Robbie Burton & ‘Someone Else’s Street’

Robbie Burton is the new Featured Writer this month.  Her debut pamphlet Someone Else’s Street was published by Happenstance Press who must be delighted to have published her first poetry pamphlet.  (The first?  You’d think she’d have oodles of books to her name. )

I met Robbie at Ledbury Poetry Festival this year and I was thrilled that someone suggested we swap books: perhaps it was Robbie herself?  Lucky me.  I read them all that night in my campervan because I couldn’t put the book down even though I was boss-eyed with tiredness. And I so hoped she might agree to be a Featured Writer and she did. Lucky me.

Unpredictable isn’t quite the word for her poetry …more like completely astonishing.  You would never guess in a month of Sundays where you were going to end up. It’s the little things you need to notice as well as what isn’t there, things left out, things denied, small absences.  In this book titles are definitely always part of the poem’s meaning, every word matters, every punctuation mark.  Take these poems from The Poetry Society; (Robbie Burton is a serial winner in the quarterly Poetry News Members Poems.)

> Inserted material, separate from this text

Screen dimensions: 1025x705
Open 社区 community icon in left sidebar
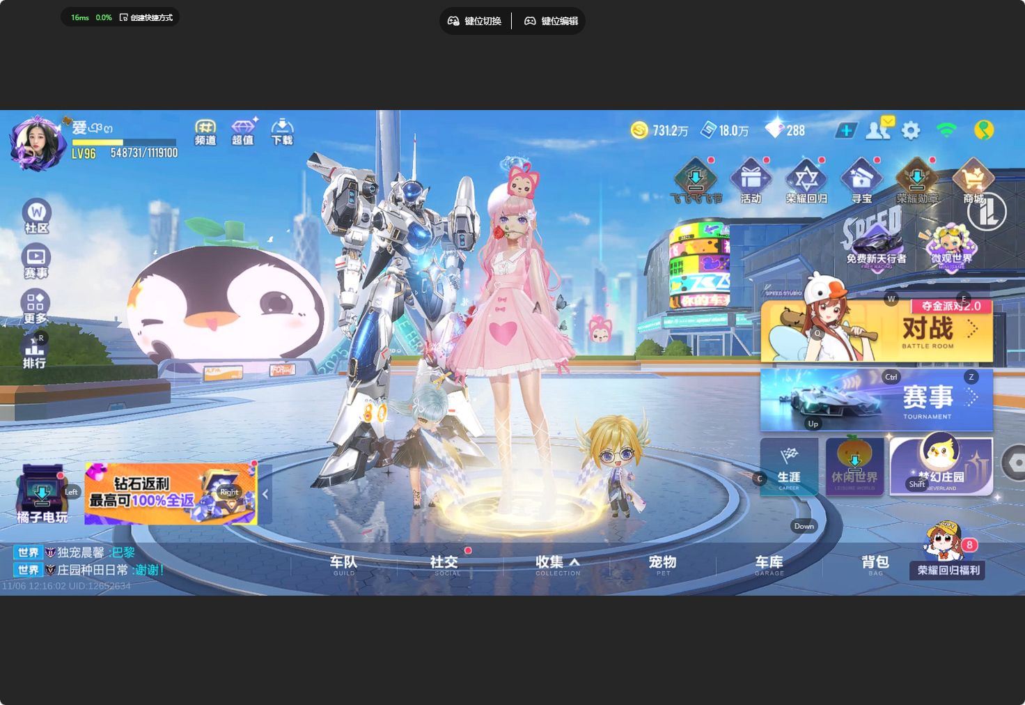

The poem on that link called ‘Ford’ is the first one in Someone Else’s Street and brings a clear-eyed image of loss and absence.  She achieves these devastating poems in so short a space with simple diction and total commitment to craft.

Here’s another favourite of mine:


It’s a cool day in June.

A magpie in the hawthorn

Is collecting backbird’s eggs.

Thug. Mum collected

people, me, and her other

adoptee, the man from

Hebden Bridge who lodged

in her front room for over

forty years. He collected

stamps and one day

bequeathed them to me

along with a yellow Fiat126

and a strong dislike of wrong

prepositions. Especially

the one after different.


Line endings always make you stop and think for an instant.  The repeat of collected/collecting make you wonder where this is going.  There’s Robbie’s hallmark wise simplicity of language. Title and  ending make you want to shout ‘yes’. You will never forget this poem.

And she can be beautifully lyrical too:

From ‘Tempering’

‘When fat rain pockles the pond

We stroll to the house where

everyone’s hunkering under the stairs,

and I am taller, filled

with lightning, thunder and silence

resistant to any You should.


And then take  a look at ‘Love Poem’ which Robbie contributed to the Featured Writer’s page. This is a wise and funny and haunting poem.  I love the way she tells us so much when she claims that she isn’t, so we know there’s so much love ‘ music would blast through the words, letting out/ bus engine rumble and thud-thud-thud of boats’.

I have nothing but flabbergasted admiration for this poignant and humorous collection full of a kaleidoscope of perspectives. Well, she said she looks out of the window a lot.  It’s instructive and makes me green with envy.  And you can read more opinions on Sphinx Reviews here 







About Rebecca Gethin

Rebecca Gethin is a poet and a novelist. Cinnamon Press published her third collection, All the Time in the World in 2017. Another pamphlet is forthcoming with Three Drops Press. Her second novel, What the horses heard, was published by Cinnamon Press in May 2014. Her second poetry collection - A Handful of Water - was published by Cinnamon in 2013. Her first - River is the Plural of Rain - was published by Oversteps Books in 2009. Her novel Liar Dice won the Cinnamon Press Novel Writing Award in 2010 and was published in 2011. She lives on Dartmoor and writes occasional pieces about wildlife and nature. Her poems appear in a variety of poetry magazines and in several anthologies.
This entry was posted in Robbie Burton. Bookmark the permalink.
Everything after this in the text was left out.